# listen song online on your GPRS enable Mobile



## rajesh_nk22 (Jun 25, 2007)

Hi

I have GPRS activated on my cell. I am using cell often for lots of browsing.

But I dont have any idea of listening songs from internet.

Can I listen songs from raaga.com????

I have Sony K310i mobile.


----------



## Akshay (Jun 25, 2007)

Dunno if K310i supports but u can try downloading Mundu Radio n listen to online radio. U hav options of almost all kind of music (Hindi, English, South Indian languages, foreign languages, etc.). Quality is also gud


----------



## enticer86 (Jun 25, 2007)

well only if it supports streamin content


----------



## almighty (Jun 26, 2007)

try virtual radio
its awesome and u can browse indian as well as western with supeb quality


----------



## enticer86 (Jun 26, 2007)

^^ he is askin abt using gprs.. fr visual radio the fone needs to hav radio as wel


----------



## almighty (Jun 26, 2007)

^^
yeah enticer virtual radio is GPRS based symbion application 
it plays song at good bit rate 
and am not talking abt tat visual radio which is inbuilt


----------



## enticer86 (Jun 26, 2007)

srry i read it visual radio


----------



## almighty (Jun 26, 2007)

virtual radio for sony ericson


----------



## rajesh_nk22 (Jun 26, 2007)

almighty, i visited site but i could find anything to start.

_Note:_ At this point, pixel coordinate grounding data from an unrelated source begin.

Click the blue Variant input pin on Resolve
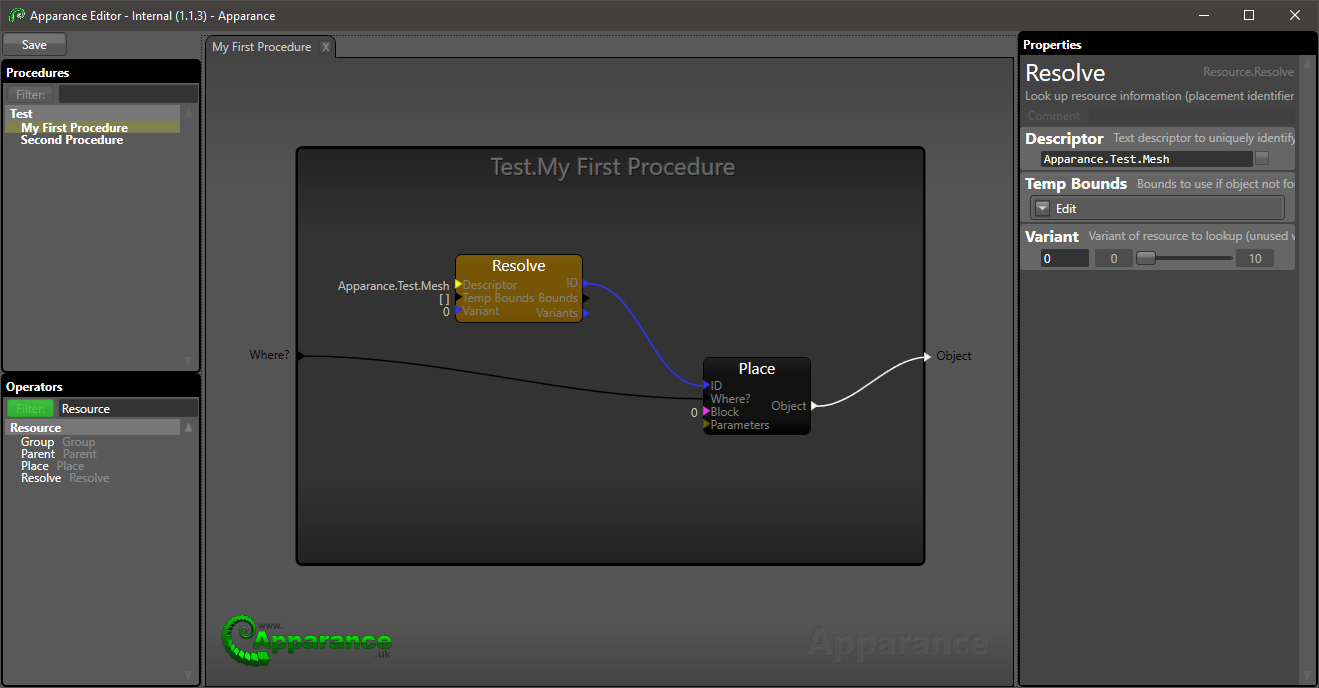Screen dimensions: 1319x688 [458, 311]
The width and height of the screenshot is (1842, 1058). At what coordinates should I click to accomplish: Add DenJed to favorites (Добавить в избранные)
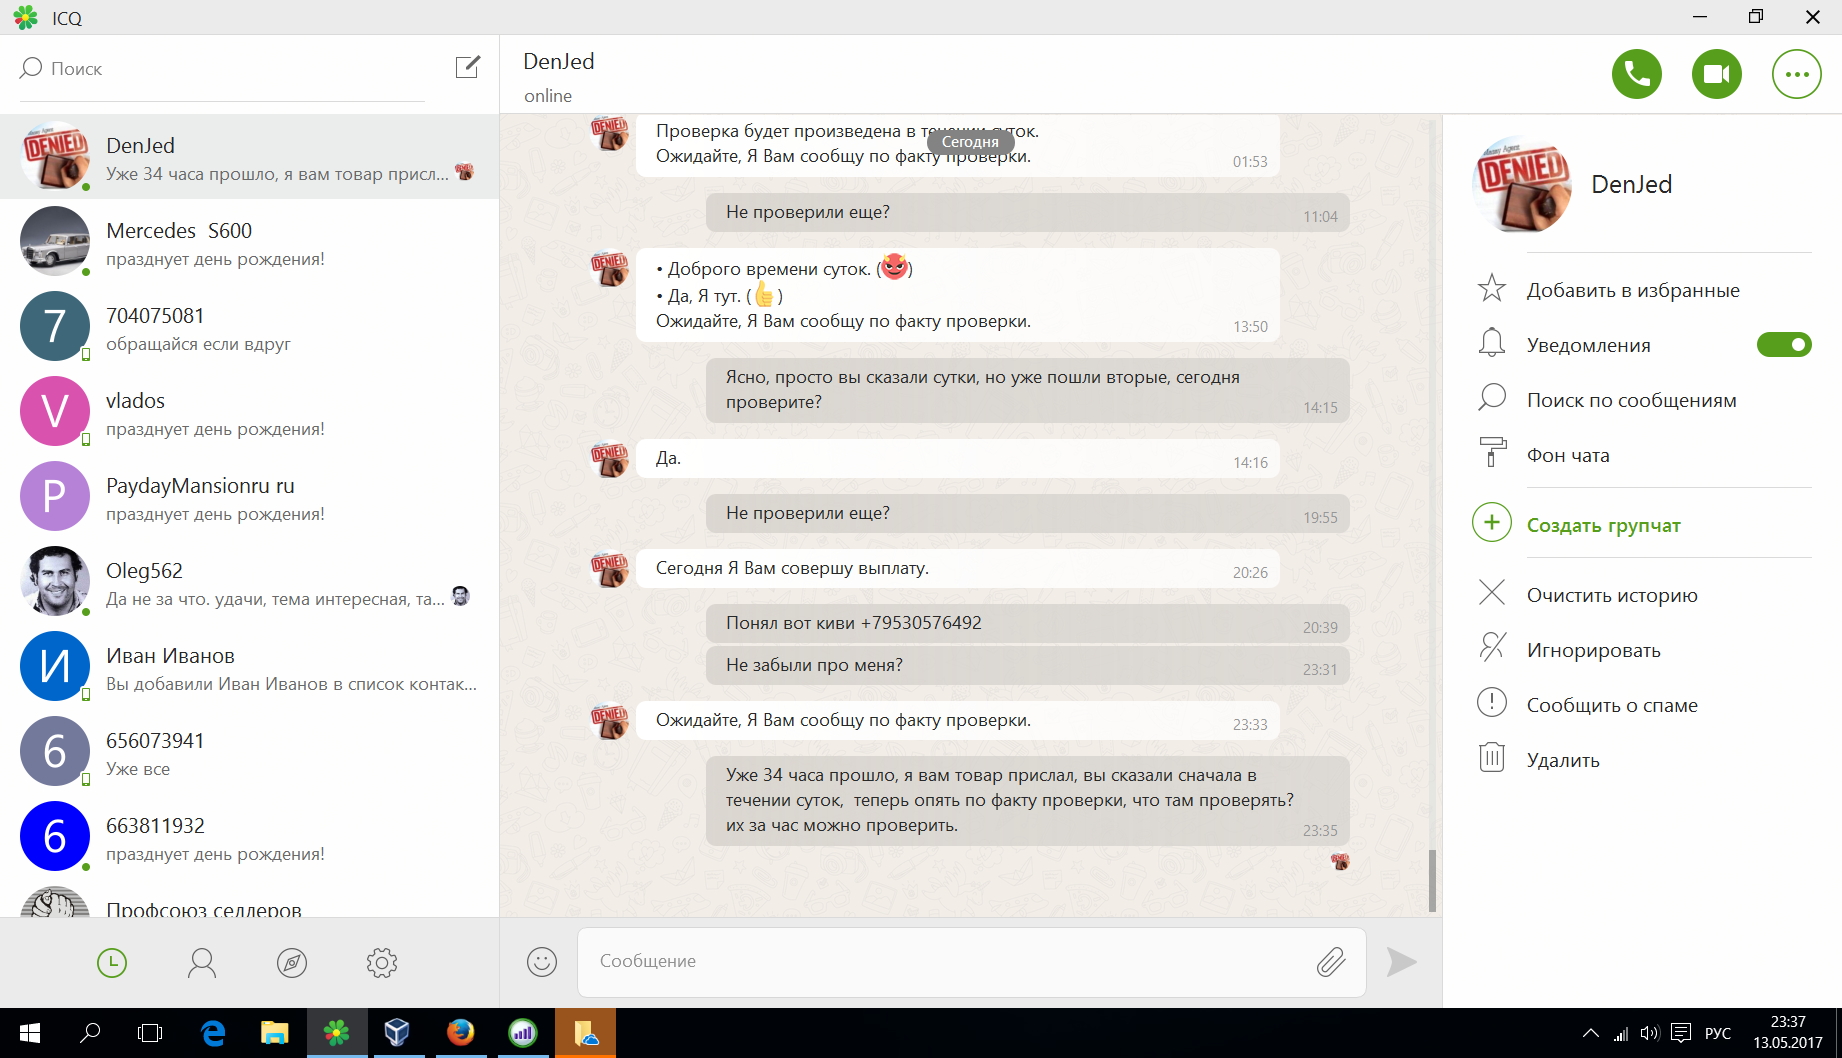pos(1632,290)
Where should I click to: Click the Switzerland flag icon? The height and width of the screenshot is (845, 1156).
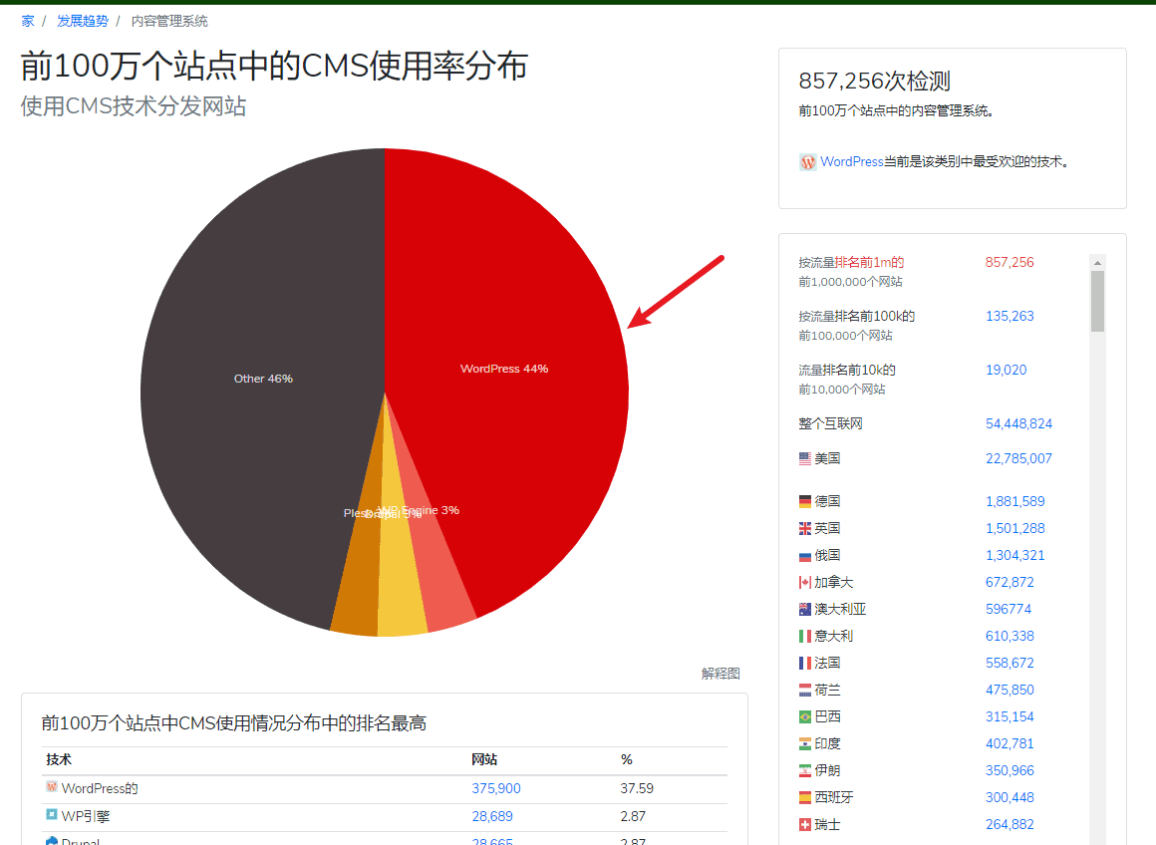point(805,825)
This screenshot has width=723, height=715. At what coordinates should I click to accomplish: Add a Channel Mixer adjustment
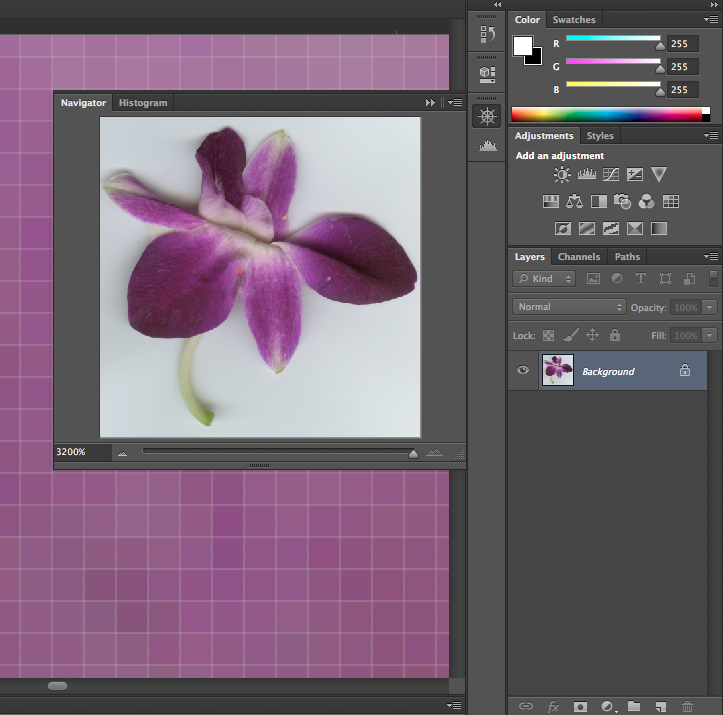[646, 202]
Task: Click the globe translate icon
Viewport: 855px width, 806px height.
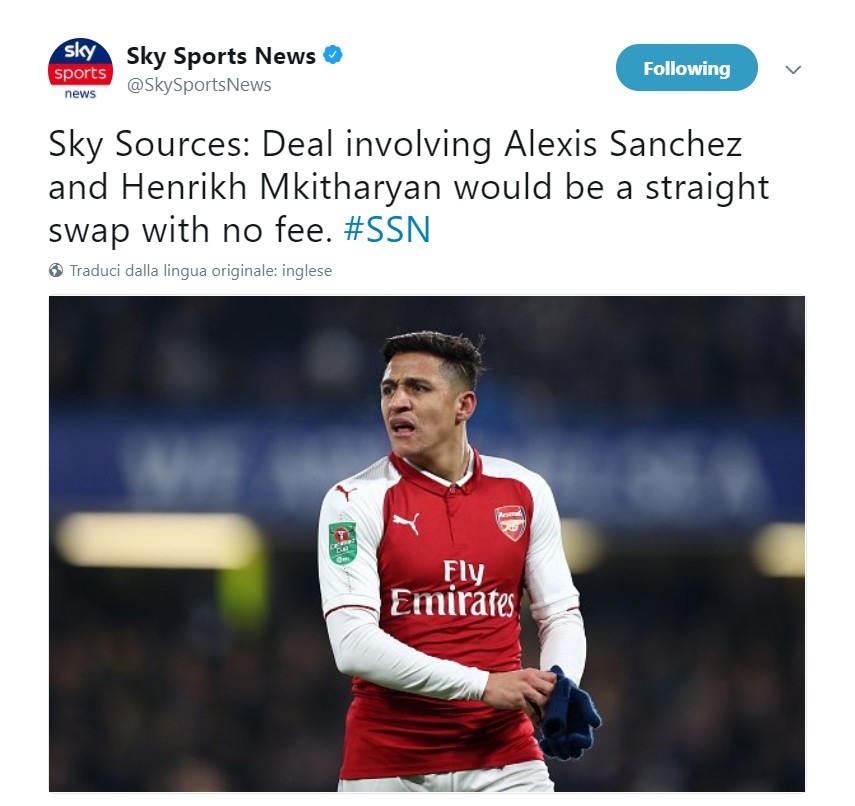Action: point(56,270)
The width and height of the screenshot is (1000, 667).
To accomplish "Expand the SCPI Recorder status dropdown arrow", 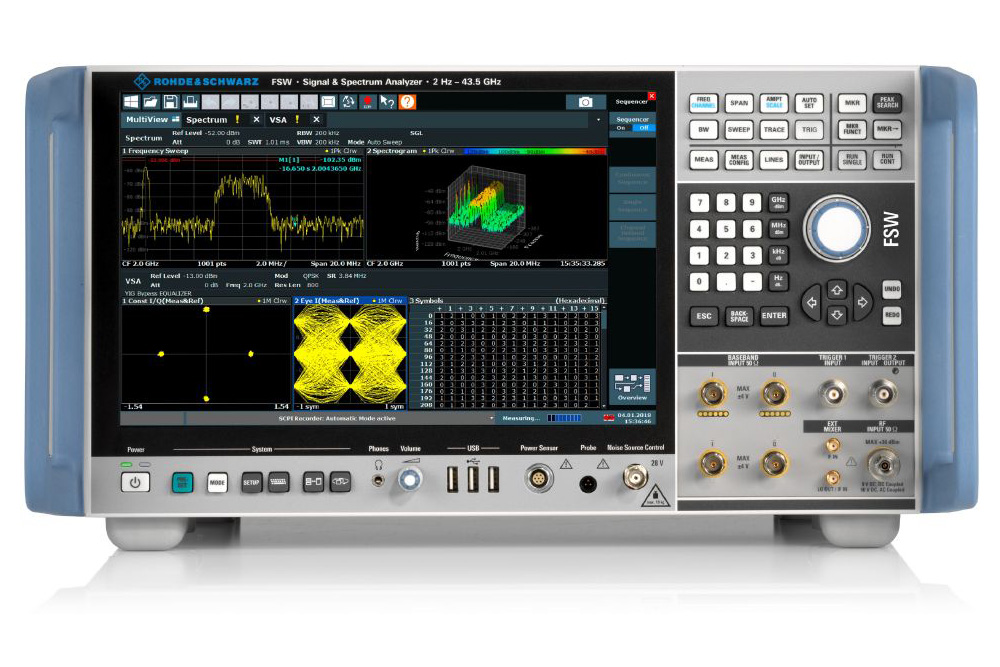I will point(491,418).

Can u highlight briefly on procedure

I am new in Mobile application installation.

to listen songs from website, should mobile have A2DP support? I think my K310i doesnt support this. 
are there anyways to listen?
If it doesnt support, I need to install any application for this?


----------



## almighty (Jun 26, 2007)

just log on to 
www.gsmhacks.com
and u ll find ur every answer dere
hope it ll help u


----------



## ratedrsuperstar (Jun 29, 2007)

almighty how to use the radio service when i play a station it downloads some data and then nothing happens no audio at all can u suggest some radio stations supported


----------